Un elemento central en esta continua pugna por cuestionar los conocimientos científicos es la figura que representa a la ciencia. Un estudio detallado de sus rasgos semióticos, desde el alquimista medieval hasta el científico moderno, indica que se pueden clasificar en unos pocos estereotipos: el alquimista esotérico; el tonto virtuoso o, más tarde, el inventor fracasado; el científico insensible alejado de las preocupaciones humanas; el aventurero transgresor de fronteras; el científico sabio e idealizado; el investigador obsesionado con llevar adelante un proyecto cueste lo que cueste y el científico impotente para controlar su creación intelectual (Haynes, 1994: 3-4). De estos siete estereotipos, solo uno, el científico idealizado, es inequívocamente elogioso, un héroe aventurero y cualificado que aparecía solo en raras ocasiones y brevemente, especialmente en las novelas de Julio Verne. La utópica Nueva Atlántida de Francis Bacon (1626), la gobiernan con sabia benevolencia unos científicos-políticos que suprimen voluntariamente cualquier conocimiento potencialmente perjudicial para la sociedad, y en 1727, a la muerte de Isaac Newton, autor de un modelo cómodamente predecible del Sistema Solar, se le dedicaron odas festivas, en las que ascendía al cielo para descubrir los (muy) pocos hechos astronómicos que se le pudieran haber pasado por alto. Al acabar la Primera Guerra Mundial aparecieron de nuevo algunas novelas utópicas que defendían que los científicos se convirtiesen en los gobernantes de un Estado mundial para evitar futuras guerras; y en la mitad de su carrera H. G. Wells planteó algunas insulsas sociedades utópicas administradas con criterios científicos por personajes poco convincentes.

Líneas mostradas:
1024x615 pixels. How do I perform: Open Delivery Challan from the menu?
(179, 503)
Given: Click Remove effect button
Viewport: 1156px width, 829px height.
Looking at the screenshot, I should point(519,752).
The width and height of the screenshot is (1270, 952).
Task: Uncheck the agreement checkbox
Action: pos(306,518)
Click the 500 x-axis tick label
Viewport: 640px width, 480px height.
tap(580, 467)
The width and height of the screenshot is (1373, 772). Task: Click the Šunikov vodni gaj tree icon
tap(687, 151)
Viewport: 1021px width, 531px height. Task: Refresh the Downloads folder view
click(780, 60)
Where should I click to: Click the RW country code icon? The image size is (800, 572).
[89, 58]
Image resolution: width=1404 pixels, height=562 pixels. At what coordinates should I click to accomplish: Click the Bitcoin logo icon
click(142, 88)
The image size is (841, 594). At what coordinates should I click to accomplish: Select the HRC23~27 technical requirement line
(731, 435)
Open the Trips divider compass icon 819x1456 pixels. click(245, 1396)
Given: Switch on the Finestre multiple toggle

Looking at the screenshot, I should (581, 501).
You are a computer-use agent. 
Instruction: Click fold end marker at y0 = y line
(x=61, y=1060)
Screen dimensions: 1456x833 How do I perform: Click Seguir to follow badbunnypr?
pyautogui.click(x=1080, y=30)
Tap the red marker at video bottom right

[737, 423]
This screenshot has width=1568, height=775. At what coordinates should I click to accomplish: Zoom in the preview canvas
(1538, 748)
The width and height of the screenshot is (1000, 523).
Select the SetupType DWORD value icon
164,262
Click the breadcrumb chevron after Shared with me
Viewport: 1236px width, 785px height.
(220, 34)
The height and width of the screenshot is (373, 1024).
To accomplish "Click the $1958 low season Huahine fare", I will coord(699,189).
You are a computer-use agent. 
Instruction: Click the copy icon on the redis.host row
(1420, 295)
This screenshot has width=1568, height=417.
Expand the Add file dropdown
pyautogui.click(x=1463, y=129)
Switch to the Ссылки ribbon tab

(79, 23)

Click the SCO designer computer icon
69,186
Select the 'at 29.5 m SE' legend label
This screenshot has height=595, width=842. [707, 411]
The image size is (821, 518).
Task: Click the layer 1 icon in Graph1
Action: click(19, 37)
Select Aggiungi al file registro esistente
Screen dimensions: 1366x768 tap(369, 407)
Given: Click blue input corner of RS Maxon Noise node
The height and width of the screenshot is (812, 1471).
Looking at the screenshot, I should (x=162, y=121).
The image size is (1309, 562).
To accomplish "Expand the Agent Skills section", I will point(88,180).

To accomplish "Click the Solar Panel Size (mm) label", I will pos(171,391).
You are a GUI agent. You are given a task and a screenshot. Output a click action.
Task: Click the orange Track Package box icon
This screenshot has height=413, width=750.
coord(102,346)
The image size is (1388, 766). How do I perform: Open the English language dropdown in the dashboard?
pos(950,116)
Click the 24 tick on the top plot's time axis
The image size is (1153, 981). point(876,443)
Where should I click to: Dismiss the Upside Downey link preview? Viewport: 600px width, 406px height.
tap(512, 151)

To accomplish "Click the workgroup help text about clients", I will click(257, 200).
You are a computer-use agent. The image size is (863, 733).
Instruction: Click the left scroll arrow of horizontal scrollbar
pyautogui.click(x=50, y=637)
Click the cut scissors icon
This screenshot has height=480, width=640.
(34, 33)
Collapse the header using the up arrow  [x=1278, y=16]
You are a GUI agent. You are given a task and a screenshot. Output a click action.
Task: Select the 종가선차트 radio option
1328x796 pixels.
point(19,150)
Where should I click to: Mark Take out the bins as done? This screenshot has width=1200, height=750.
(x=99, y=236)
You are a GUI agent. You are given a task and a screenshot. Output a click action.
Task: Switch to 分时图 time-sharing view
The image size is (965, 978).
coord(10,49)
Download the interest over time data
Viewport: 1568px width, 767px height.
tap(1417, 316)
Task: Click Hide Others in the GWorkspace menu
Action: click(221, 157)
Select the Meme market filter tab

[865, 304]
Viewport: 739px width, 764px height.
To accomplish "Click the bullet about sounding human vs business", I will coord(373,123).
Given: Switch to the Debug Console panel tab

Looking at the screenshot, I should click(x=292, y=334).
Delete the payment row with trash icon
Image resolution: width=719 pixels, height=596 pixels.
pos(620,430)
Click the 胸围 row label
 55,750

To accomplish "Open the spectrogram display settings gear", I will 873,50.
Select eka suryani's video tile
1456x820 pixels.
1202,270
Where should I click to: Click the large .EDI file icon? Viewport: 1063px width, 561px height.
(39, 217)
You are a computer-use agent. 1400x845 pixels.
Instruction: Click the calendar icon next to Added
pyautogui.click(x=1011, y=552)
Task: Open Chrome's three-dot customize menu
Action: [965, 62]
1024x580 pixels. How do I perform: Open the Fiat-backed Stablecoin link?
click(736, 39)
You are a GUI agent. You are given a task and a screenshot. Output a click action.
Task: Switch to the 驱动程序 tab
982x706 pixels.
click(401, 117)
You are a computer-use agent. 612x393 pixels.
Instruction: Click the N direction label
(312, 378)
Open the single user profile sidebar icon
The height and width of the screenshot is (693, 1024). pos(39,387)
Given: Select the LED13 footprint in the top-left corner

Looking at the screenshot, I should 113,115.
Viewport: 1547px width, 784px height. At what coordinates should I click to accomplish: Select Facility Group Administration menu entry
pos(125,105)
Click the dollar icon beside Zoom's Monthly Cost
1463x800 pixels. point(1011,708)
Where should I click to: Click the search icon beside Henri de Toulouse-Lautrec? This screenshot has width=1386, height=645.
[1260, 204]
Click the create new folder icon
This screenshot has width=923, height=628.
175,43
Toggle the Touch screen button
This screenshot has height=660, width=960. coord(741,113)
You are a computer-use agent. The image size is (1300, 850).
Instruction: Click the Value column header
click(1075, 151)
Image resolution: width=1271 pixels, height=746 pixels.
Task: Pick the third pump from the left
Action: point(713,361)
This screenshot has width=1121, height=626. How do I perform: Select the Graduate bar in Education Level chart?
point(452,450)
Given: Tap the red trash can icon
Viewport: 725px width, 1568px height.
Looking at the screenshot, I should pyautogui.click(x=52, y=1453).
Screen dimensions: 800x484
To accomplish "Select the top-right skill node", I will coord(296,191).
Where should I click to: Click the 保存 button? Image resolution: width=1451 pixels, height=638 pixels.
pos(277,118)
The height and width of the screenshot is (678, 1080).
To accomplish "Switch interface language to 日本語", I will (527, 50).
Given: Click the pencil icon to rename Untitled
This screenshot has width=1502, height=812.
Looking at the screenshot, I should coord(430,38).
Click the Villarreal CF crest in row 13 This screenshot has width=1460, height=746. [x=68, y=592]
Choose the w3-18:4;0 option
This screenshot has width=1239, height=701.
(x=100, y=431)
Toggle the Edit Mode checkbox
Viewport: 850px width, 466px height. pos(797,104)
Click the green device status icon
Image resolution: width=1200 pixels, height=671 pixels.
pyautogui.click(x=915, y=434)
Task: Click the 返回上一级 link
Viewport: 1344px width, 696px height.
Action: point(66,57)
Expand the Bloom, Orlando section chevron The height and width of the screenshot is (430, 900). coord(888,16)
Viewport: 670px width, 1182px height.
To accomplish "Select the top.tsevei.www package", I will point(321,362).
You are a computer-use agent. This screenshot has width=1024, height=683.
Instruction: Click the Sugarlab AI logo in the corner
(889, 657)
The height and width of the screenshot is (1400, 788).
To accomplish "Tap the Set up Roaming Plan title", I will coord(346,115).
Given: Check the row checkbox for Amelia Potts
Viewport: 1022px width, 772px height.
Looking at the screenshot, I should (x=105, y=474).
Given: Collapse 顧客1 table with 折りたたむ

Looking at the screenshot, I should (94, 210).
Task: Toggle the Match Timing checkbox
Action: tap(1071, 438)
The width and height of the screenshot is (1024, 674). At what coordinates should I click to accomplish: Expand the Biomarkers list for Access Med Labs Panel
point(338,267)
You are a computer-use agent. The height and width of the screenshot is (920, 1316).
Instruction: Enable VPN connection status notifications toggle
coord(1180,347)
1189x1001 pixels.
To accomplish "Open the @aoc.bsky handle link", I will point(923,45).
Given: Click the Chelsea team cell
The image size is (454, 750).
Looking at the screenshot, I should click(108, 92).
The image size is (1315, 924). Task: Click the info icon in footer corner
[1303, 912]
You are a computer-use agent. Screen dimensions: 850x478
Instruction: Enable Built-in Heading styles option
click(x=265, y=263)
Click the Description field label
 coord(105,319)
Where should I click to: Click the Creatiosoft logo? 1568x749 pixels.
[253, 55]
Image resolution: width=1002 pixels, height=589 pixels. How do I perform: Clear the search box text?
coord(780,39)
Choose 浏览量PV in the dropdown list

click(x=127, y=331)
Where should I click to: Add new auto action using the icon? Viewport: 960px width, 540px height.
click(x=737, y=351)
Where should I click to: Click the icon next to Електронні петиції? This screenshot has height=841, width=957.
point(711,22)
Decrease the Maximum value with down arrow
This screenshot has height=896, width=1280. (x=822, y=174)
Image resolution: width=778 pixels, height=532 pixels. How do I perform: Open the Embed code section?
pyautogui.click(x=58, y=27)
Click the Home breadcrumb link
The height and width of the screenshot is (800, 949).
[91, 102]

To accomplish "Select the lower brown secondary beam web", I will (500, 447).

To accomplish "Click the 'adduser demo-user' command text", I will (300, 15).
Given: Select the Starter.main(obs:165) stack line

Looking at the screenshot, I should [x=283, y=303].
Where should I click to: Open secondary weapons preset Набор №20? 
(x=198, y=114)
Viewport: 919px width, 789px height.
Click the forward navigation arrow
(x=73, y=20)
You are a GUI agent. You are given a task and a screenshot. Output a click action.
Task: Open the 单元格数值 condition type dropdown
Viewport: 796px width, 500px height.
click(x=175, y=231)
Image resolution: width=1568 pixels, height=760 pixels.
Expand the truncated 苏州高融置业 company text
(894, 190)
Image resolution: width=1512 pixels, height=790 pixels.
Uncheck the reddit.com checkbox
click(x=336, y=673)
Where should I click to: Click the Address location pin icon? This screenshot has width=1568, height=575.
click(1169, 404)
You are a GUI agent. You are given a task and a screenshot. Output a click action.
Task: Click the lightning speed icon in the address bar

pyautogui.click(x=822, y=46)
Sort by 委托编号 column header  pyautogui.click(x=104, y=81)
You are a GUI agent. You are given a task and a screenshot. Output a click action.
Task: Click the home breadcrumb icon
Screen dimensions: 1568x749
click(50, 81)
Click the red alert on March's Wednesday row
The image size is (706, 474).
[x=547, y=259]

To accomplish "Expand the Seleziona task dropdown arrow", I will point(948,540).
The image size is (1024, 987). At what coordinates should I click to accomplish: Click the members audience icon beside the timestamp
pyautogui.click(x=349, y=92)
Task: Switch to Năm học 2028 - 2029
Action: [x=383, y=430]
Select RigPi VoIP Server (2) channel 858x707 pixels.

Actividades:
1. Según el texto sobre los estereotipos del científico, ¿cuál de los siete es el único inequívocamente elogioso?
2. Retoma el texto sobre los estereotipos del científico justo después de su última oración.

Respuestas por ítem:
1. El científico sabio e idealizado.

2.
Descripciones históricas de científicos

Exceptuando estos pocos casos, la inmensa mayoría de los científicos de ficción aparecen como ineptos y tontos, o como aviesos y obsesos rayanos en la locura. Ambos modelos representan una especie de ofensiva de los humanistas para tratar de contraatacar a las poderosas figuras e instituciones de la ciencia.

«La caracterización paródica actúa para apaciguar los temores que puedan despertar los científicos presentándolos como unos estúpidos y a sus experimentos como inútiles»

El primero, la caracterización paródica, como en el caso de las caricaturas de personajes relevantes, actúa para apaciguar los temores que puedan despertar los científicos presentándolos como a unos estúpidos y a sus experimentos como inútiles. Desde el desventurado alquimista de Chaucer en el «Cuento del criado del canónigo» (1475) o los virtuosos necios llevados a escena en el siglo XVII y los Proyectores de Laputa que Swift presenta en el libro II de Los viajes de Gulliver (1726) (Haynes, 1994: 35-51), hasta los profesores locos de las películas cómicas del siglo XX como Un sabio en las nubes (1961), El profesor chiflado (1964, 1996), Cariño, he encogido a los niños (1989) y muchos elementos de la serie de televisión Dr. Who, estos personajes se burlan de los aspirantes a poderosos científicos (figura 2). Sus fracasos proporcionan al autor una especie de alegría por el mal ajeno, de represalia contra las pretensiones de conocimiento científico.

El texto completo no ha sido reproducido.